Expectation or Reality:
“My child should be grateful for treatment, so they won’t resist meals or therapy.”
Expectation! ED behaviors often serve a protective function for the patient. Compassion and consistency are key in responding to resistance.
Myth or Fact:
I will not need to supplement when I get home or I'm on pass.
Myth! Nutrition is a continued need!
Myth or Fact: “RTC treatment will make me feel better right away.”
Myth!
Treatment challenges the eating disorder, which may increase distress before it brings relief. That’s a normal part of the process.
Myth or Fact: Once I leave residential, I'll be fully recovered
Myth!
Continued care in PHP, IOP, and outpatient helps maintain and build on the foundation established at RTC.
Myth or Fact: “Recovery means I’ll never struggle with body image again.”
Myth!: It’s normal to have body distress even after behavioral changes. Skills like self-compassion and body neutrality help long term.
Myth or Fact: Families always know the right things to say
Myth! What's "right" might be different for each person, on each day! We have to communicate!
Expectation or Reality:
“If I finish my meals at RTC, my eating disorder thoughts will disappear.”
Expectation!
Reality: Behavioral progress often comes before cognitive and emotional recovery.
Psychoeducation: ED thoughts can persist even as physical health improves. Therapy helps challenge those thoughts over time.
Myth or Fact: “Therapists will tell me exactly what to do to recover.”
Myth!
Therapists guide and support, but patients must practice skills, reflect, and take ownership of their healing.
Myth or Fact: I'll be able to handle everything on my own after I discharge.
Myth!
Recovery isn’t about independence from support — it’s about using the right support tools when challenges arise.
Myth vs Fact: “Friends will fully understand my eating disorder after I explain it.”
Myth! Educating others is helpful, but what matters most is being understood by your support team and family.
Myth vs Fact: “Once I go home, I’ll be able to follow my meal plan perfectly.”
Myth! Triggers, social pressures, and lack of structure may make it more difficult.

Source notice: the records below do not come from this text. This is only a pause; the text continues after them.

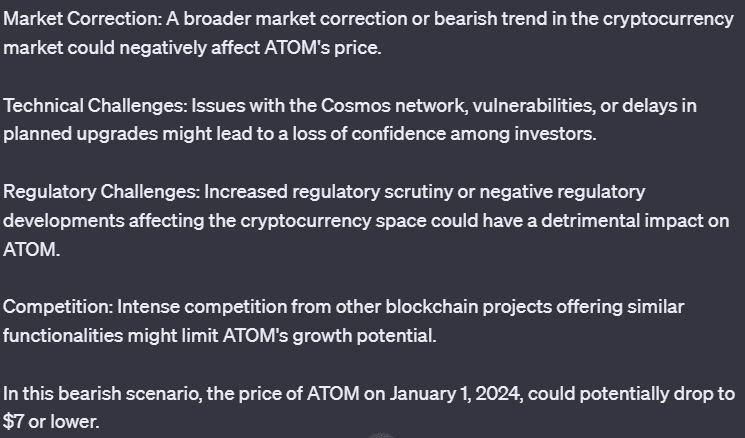
Task: Click the words "Cosmos network"
Action: 394,105
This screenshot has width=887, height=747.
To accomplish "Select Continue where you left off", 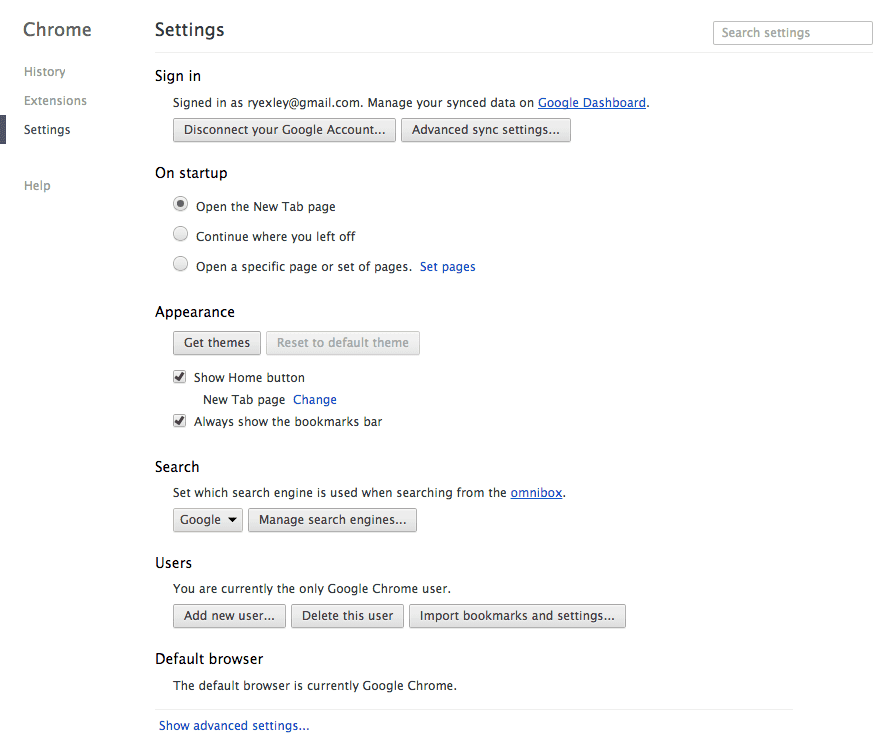I will pos(180,234).
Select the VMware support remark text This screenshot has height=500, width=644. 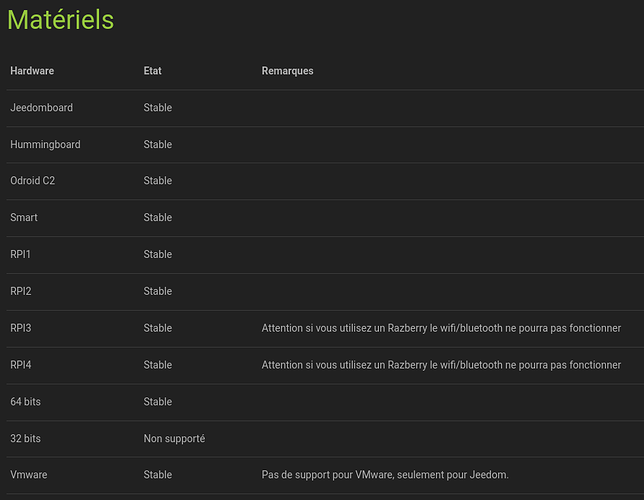click(385, 475)
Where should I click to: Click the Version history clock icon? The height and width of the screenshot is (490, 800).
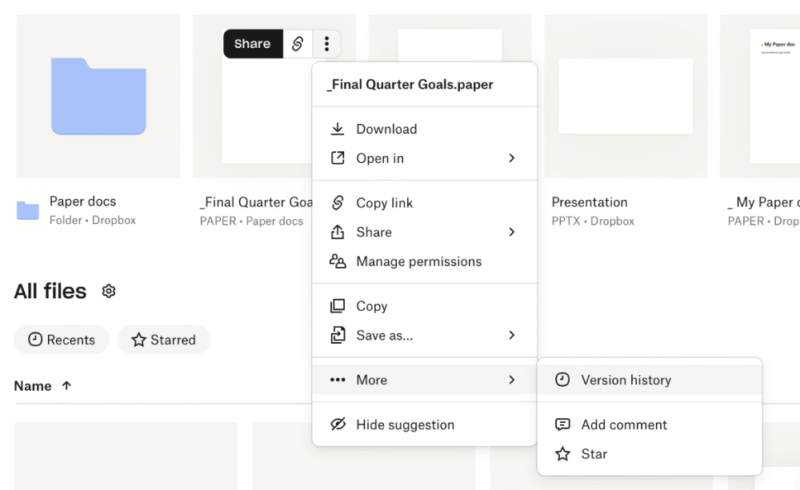coord(563,380)
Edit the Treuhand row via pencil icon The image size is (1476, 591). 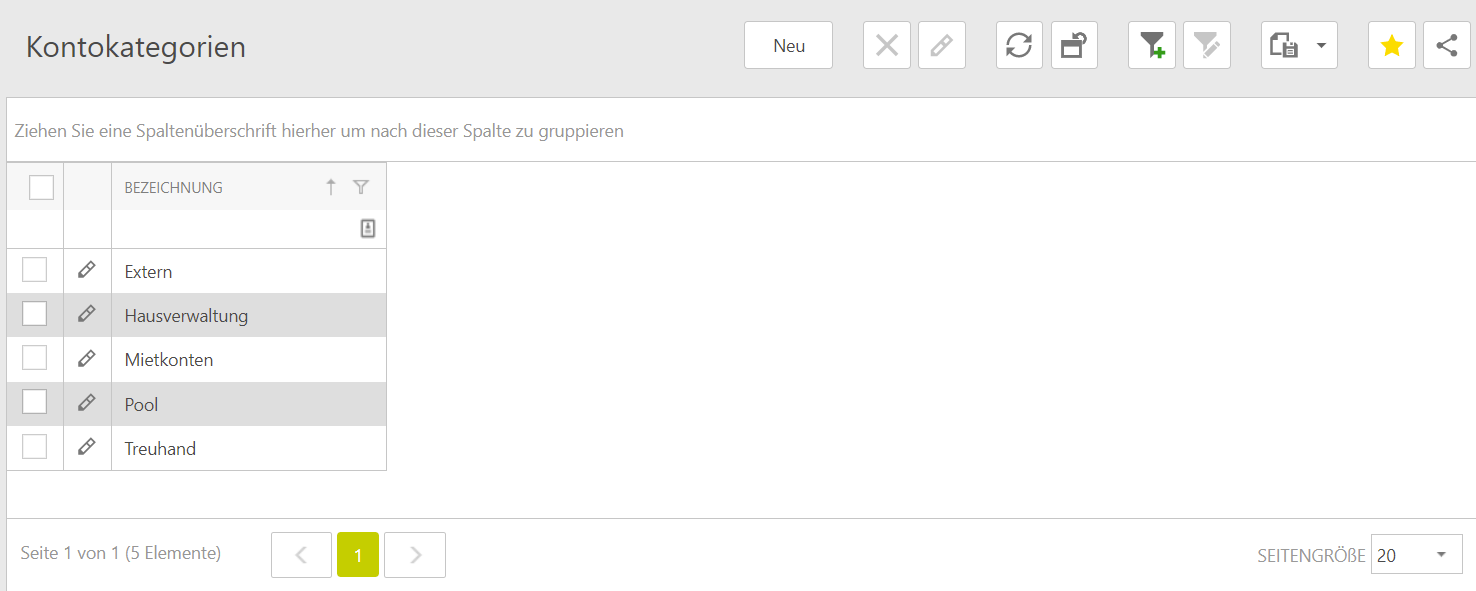click(87, 447)
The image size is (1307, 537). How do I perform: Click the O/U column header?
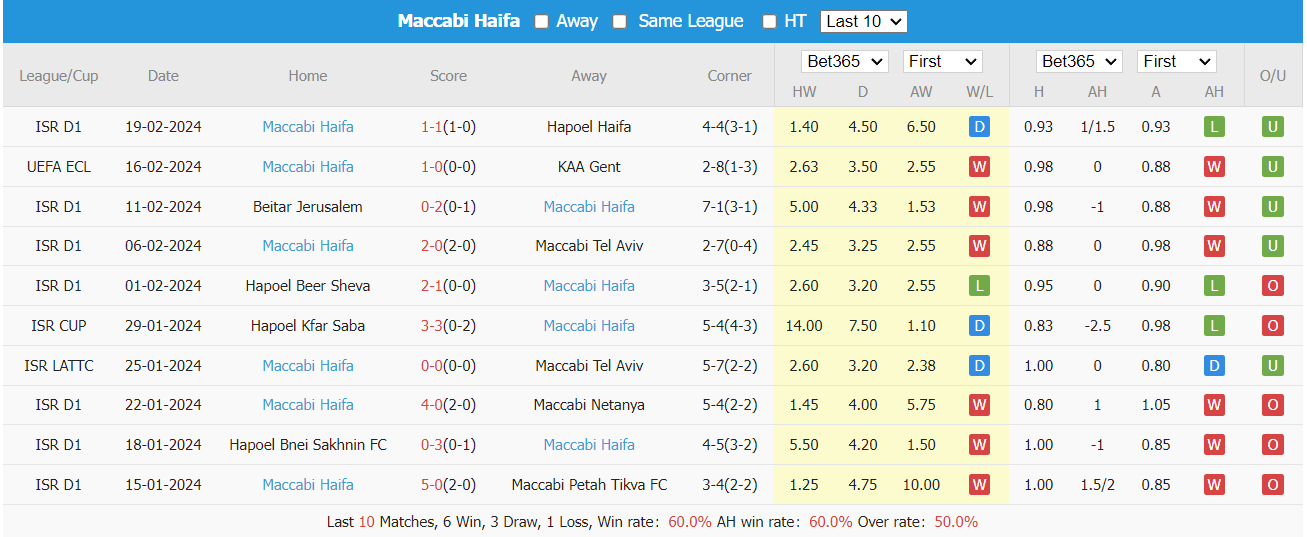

Patients and families should expect challenges and have a plan to navigate them.
Myth or Fact!
“Eating foods I avoided before treatment will cure my eating disorder.”
Myth! Food exposure is just one part of recovery!
Emotional regulation, body image work, and family involvement are also needed to address the root of the eating disorder.
Myth vs Fact:
“If I relapse after discharge, it means treatment didn’t work.”
Myth!
Many individuals experience slips; having a plan and support system makes a difference.
Myth vs Fact: Everything goes back to normal right after treatment!
Myth! Recovery is a new normal!
Myth or Fact: “Recovery is only about food.”
Myth!
Recovery includes identity work, emotional growth, relational healing, and building values outside of ED.
Myth vs Fact: “My child will take full responsibility for their recovery after RTC.”
Myth! Families play a key role in reinforcing recovery behaviors and maintaining structure at home.
Myth or Fact: I'll move past all my fear foods while in residential treatment
Myth! Recovery is an ongoing process with ups and downs!
Myth Vs Fact:
“We won’t need a relapse prevention plan if treatment was successful.”
Myth!
Relapse prevention isn’t about expecting failure — it’s about building confidence and safety nets for tough moments.
Myth vs Fact:
“Discharge means I don’t need as much support anymore.”
Myth:
Reality: Most patients need more support during the transition home.
· Psychoeducation: Support systems like outpatient therapy, family check-ins, and nutrition follow-ups are critical to maintaining progress.